Responsive Web Design for a Local Animal Shelter

As one of the most prominent dog shelters in the UAE, K9's aim is to find homes for all dogs. Their website is in need of a redesign to support their mission better and offer a better user experience. The shelter’s core existence relies mainly on donations, and volunteer programs, so it is essential that their website provides clear options in terms of how to get involved.
The Challenge
Addressing Pet Adoption in Transient Cities
The project came with its unique set of challenges mainly because of the transient nature of Dubai. Because of the fact that around 90% of the residents are expats, from different countries and cultures, there was a lack of awareness and commitment when it came to pet adoption. Dog owners also often left their dog behind when leaving the country because taking the dog would be tricky logistically and financially.

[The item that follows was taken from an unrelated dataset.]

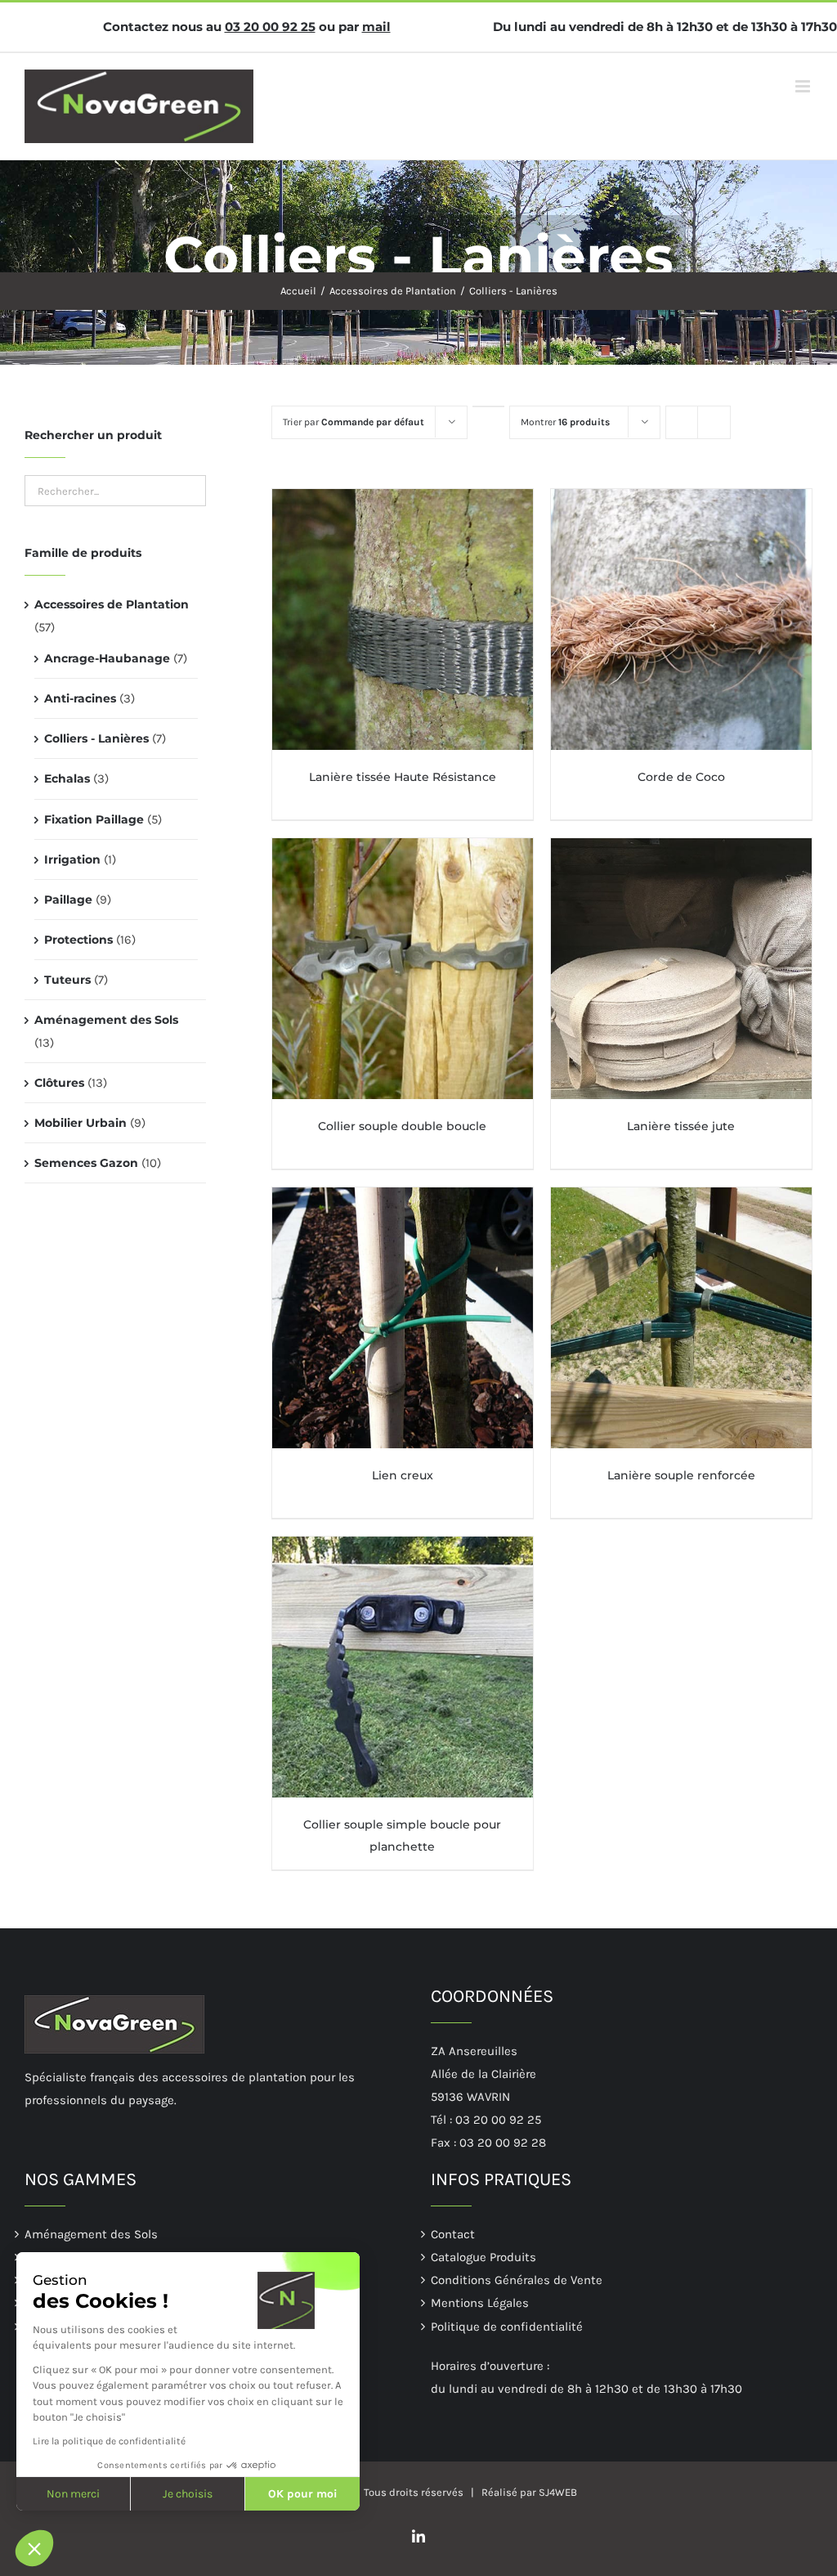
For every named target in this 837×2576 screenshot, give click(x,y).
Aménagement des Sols (106, 1019)
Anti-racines (80, 698)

This resulted in a massive number of stray and abandoned dogs which the shelter had to deal with constantly. 
The State of Abandoned and Stray Dogs in Dubai
“You can tell how the market is doing based on how many dogs [the shelter] is taking on" Alister Milne 
Interviews with pet owners were instrumental in order to get a better feel of their approach to pet adoption and to tackle the users' mental model when it comes to choosing the right pets for them. These interviews revealed the following key insights:
- There was a tendency to shop instead of adopt in spite of the staggering numbers of abandoned pets.​​​​​​​
- There was a general lack of education and commitment when adopting a new pet. 
Meet Sara
I used the findings from the user interviews to construct a persona, in order to really put myself in the user's shoes and address her needs, goals and pains throughout the design process...​​​​​​​

User Persona for K9 Friends

Exploring Design Opportunities
Interviewing the stakeholders at K9 revealed instrumental insights in terms of how their goals are best achieved via their website, what are the most important features, and what services should or should not be executed online via the platform. I started to consider these business goals along with the user needs that I had established from user research:

Tackling the "Sweet Spot" of UX

Adopt Don't Shop!
As a result of aggregating both the shelter's goals and user needs, It was clear that K9 needed to be the "Middleman" between those who are looking to adopt, and those who are abandoning their dogs, while simulating a shopping-like experience and ensuring new dog owners knew what they were getting into.
Accordingly, the following key sections needed to take place on the new platform, and ended formulating the main site navigation:
1 - Adopt Section: Addressing the tendency to shop instead of adopt, with search, filters, and pet profiles pages.
2 - Rehome Section: Enabling current dog owners to match their dogs with new owners via the website.
3 - Volunteer Section: One of the stakeholders' priorities to get people involved and donate their money/time. 
4 - Be Prepared Section: Ensuring new dog owners know what they are signing up for, in response to user research which showed this to be one of the contributing factors to abandoned dogs.
Establishing the Hierarchy 
Since one of the goals were revamping the information architecture, a card sorting exercise was necessary in order to tackle the taxonomy of the site and get a sense of how users would categorize different site topics. Then, through synthesizing the findings from the card sorting, and taking into consideration research insights, I created the new site map... 

The New Site Map for K9 Friends

Designing the Interaction
Because of the difference in nature between the "Adopt" and the "Rehoming" features, the user flows needed to be designed differently, according to the different tasks for each feature. Designing these user flows were the first stepping stone to the wireframing phase...

User flows for the "Rehoming" and "Adoption" Features

Wire-framing it
The next step was to flesh out the main content area for the responsive wireframes for desktop, tablet and mobile. Working off of a 12-column grid, I visualized the layouts of the website, with a content strategy the corresponds with research insights, and builds upon the new information architecture...

Low-Fidelity Responsive Wireframes

Designing the Interface
The color palettes of the new K9 platform needed to provoke warmth, trust, and playfulness, which is why I settled on a reddish shades of purple. Combining them with a pink accent color, it achieved the goal of bringing personality with a hint of flair to the site. UI components also engaged users with an energetic and welcoming feel that would lead them to finishing their tasks...

Designing the UI Kit for the New Platform

The next step was to flesh out the pages of the website in order to start setting up the mid-fidelity prototype, and prepare for the usability testing to validate design...

Mid-Fidelity Prototype of K9 Friends

Putting It to the Test!
Utilizing the Invision mid-fidelity prototype, usability testing was due in order to observe how would users go about tackling key tasks on the new platform. The testing revealed interesting insights in terms of how could the design be improved, like the need to add additional images to each pet profile, and the need to clarify what would "Getting involved" at K9 entails.
Final Thoughts
Thinking about pet adoption in light of a very unique context came with its own set of challenges, which proved how there are always opportunities once the data is gathered and considered critically. This project has taught me to strive to always look at the bigger picture and not just the problem at hand.